There’s a lot of people in the tech industry that I respect and use as role models for my own career. One thing I’ve noticed among all of them is that they tend to be engineers or entrepreneurs. For some time, I saw these two types of people as being completely detached from each other. To me, engineers were the creative people who built products and entrepreneurs were the socially savvy people who sold those products. I did not see the skill sets of these two groups to be complementary. However, after a few years of industry experience, I see successful entrepreneurs and engineers as being almost the same thing. In fact, their only distinguishing characteristics are the specific skills set that were acquired through focused training.
It’s all about solving problems
To be a strong contributor to any organization, you only have to do one thing: Provide value. How you do this entirely depends on your role within that organization — some people just need to be available to do a menial or repetitive task, while others provide more specialized services. In any case, it takes all kinds. Something that good engineers and entrepreneurs both do is solve problems. That’s actually all it takes. Engineers solve technical problems, whereas entrepreneurs solve people and global problems. I think pigeonholing entrepreneurs as business people and engineers as technicians is far too simplistic a way to look at things.
Another common trait of any good entrepreneur or engineer is proactiveness. A-players don’t wait for problems to fall into their lap. A good engineer is always seeking out a bug to fix or an algorithm to optimize. Likewise, a good entrepreneur is always looking for the next service or product to fulfill a market need, and a strategy to provide it. Good entrepreneurs and engineers are also effective leaders; they seek out deficiencies within an organization and solve them. Top performers are not reactive.
The entrepreneurs I respect the most put people before profits. After all, it’s the people that define a company and make it tick; money is just what keeps the lights on and sustains the business. I feel that very few companies actually understand and operate by this concept.
The best engineers write code to be read by other engineers, and they do so in the pursuit of making a purposeful product. After all, what’s the point of writing code that doesn’t do something useful for another person, or isn’t maintainable? One of the biggest rookie mistakes that a programmer can make is to focus too much on code. Code is more superficial to engineering than you might think; it’s the means to an end for the higher purpose of making something that is useful to other people.
Empathy and pragmatism
Empathy are pragmatism are the most important traits of any good entrepreneur or engineer. Engineers need to do this on both a technical and human level. Being able to think like a computer is invaluable for solving bugs and writing efficient code, but being able to think like another person is necessary for building a system that can be maintained for years. In fact, an engineer’s empathy is a direct result of pragmatism; it’s impractical to write slow or unmaintainable code.

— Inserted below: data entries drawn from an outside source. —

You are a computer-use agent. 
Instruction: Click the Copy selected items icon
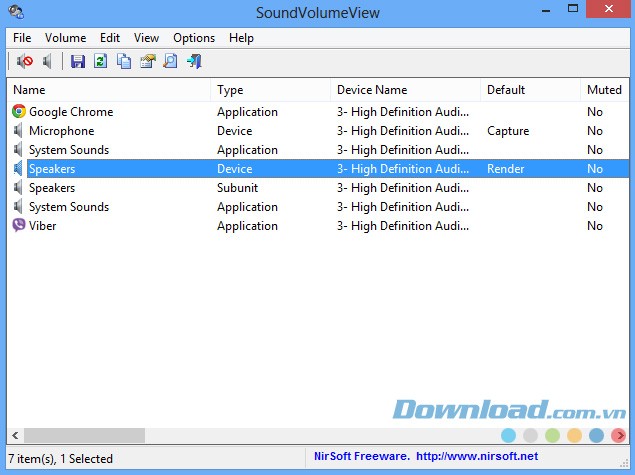[124, 62]
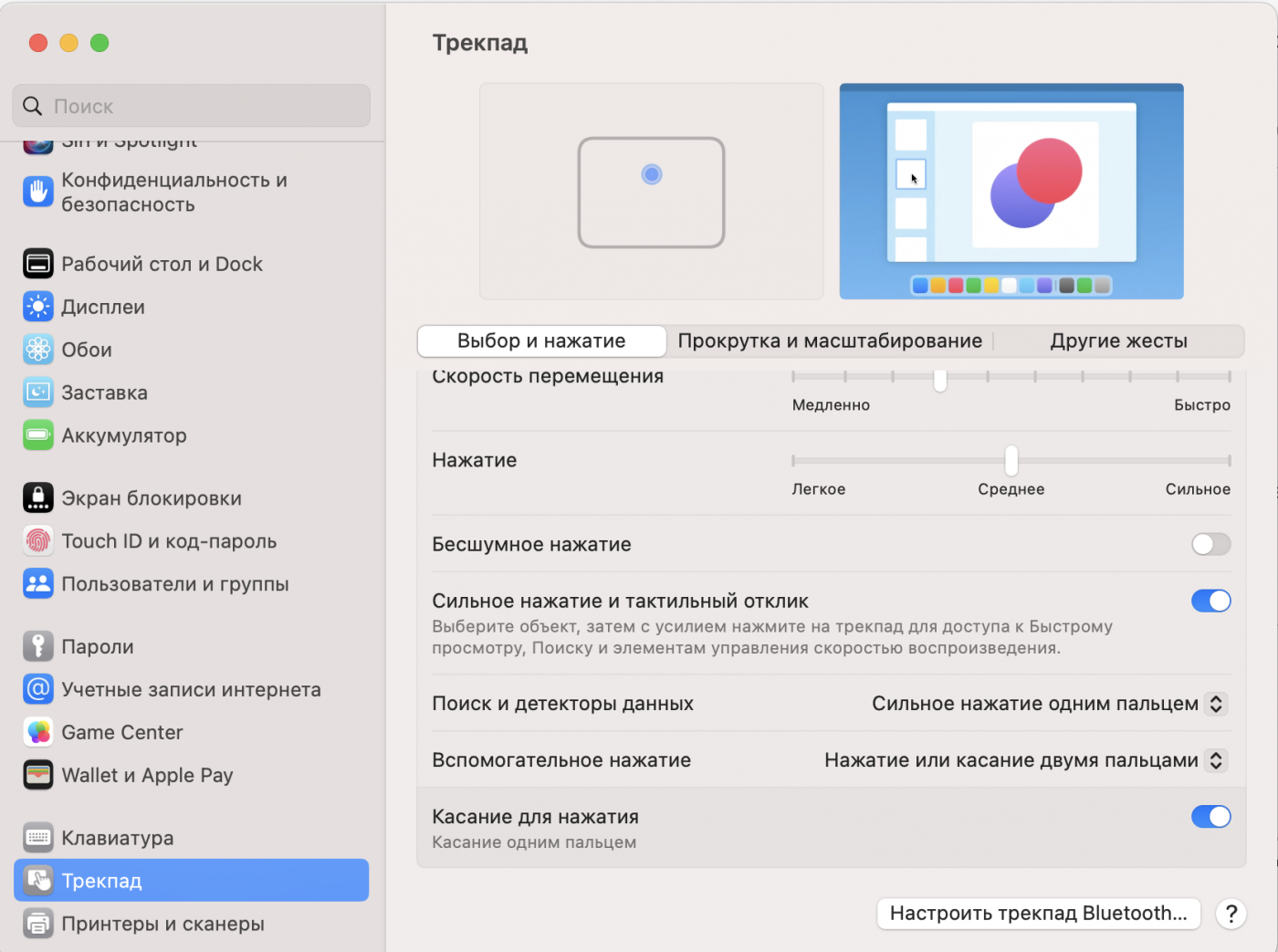This screenshot has height=952, width=1278.
Task: Click the Wallpaper flower icon
Action: [37, 350]
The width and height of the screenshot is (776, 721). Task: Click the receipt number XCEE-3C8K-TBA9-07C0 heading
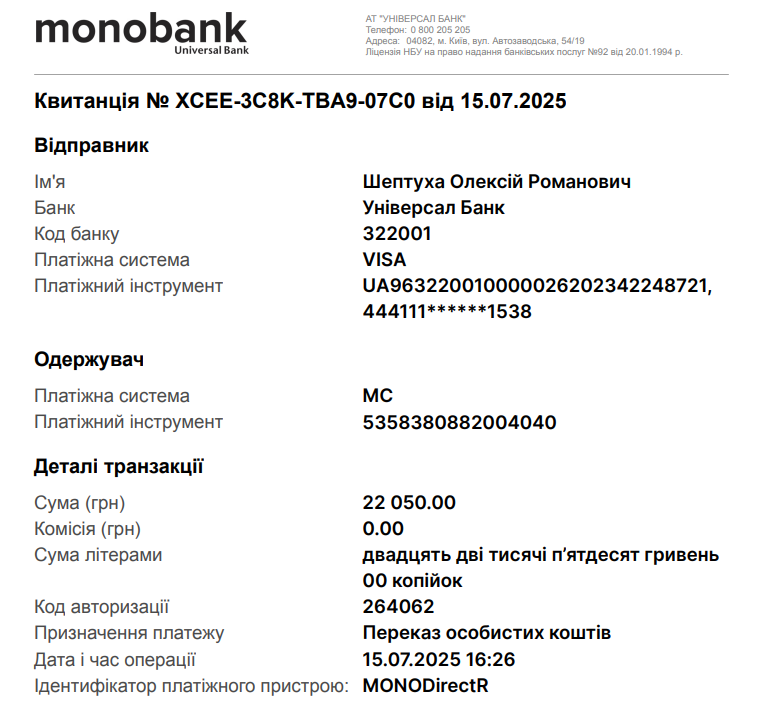pyautogui.click(x=300, y=101)
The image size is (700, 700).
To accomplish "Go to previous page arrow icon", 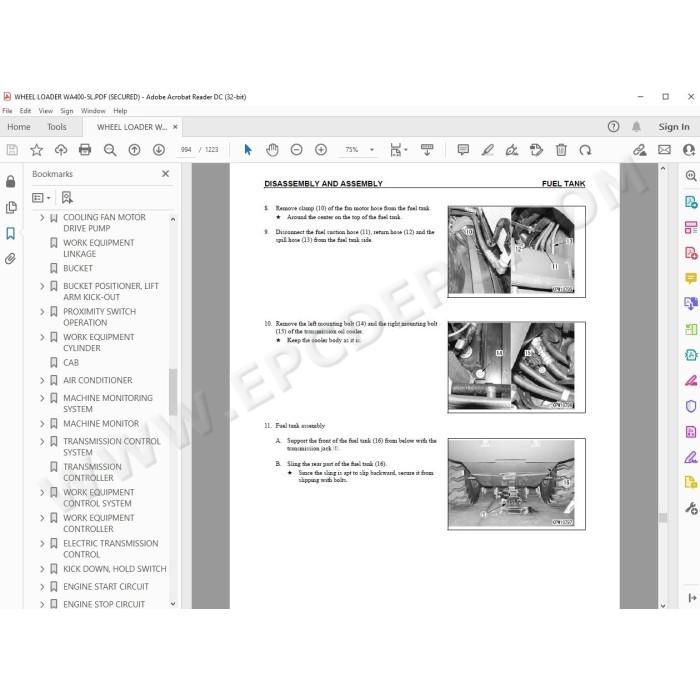I will point(134,150).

Entrepreneurs don’t have to worry about the technical side of things as much, but they have even more to consider on the human side of things. Simply put, you can only sell what people are willing to buy. To know what people are willing to buy, you need to understand what problems they have that you can solve. To do any of this in a sustainable manner, you need to play the long game — scale at a manageable pace, hire only the right people and focus only on the products and services that actually matter to the success of the business.
We’re not that different, you and I
I don’t consider myself an entrepreneur. I’m not business savvy, and I’m allergic to meetings. I’m an engineer, and I hope that I always will be. However, I’ve come to find that having an entrepreneurial spirit has benefited me tremendously as an engineer. Learning what makes respectable entrepreneurs tick and emulating that in the context of a development team has helped me focus on solving the right problems the right way. I’ve been fortunate to learn from some of the best engineers and entrepreneurs in the industry. No matter where you fit within an organization, you need to stand on the shoulders of giants in order to truly make an impact.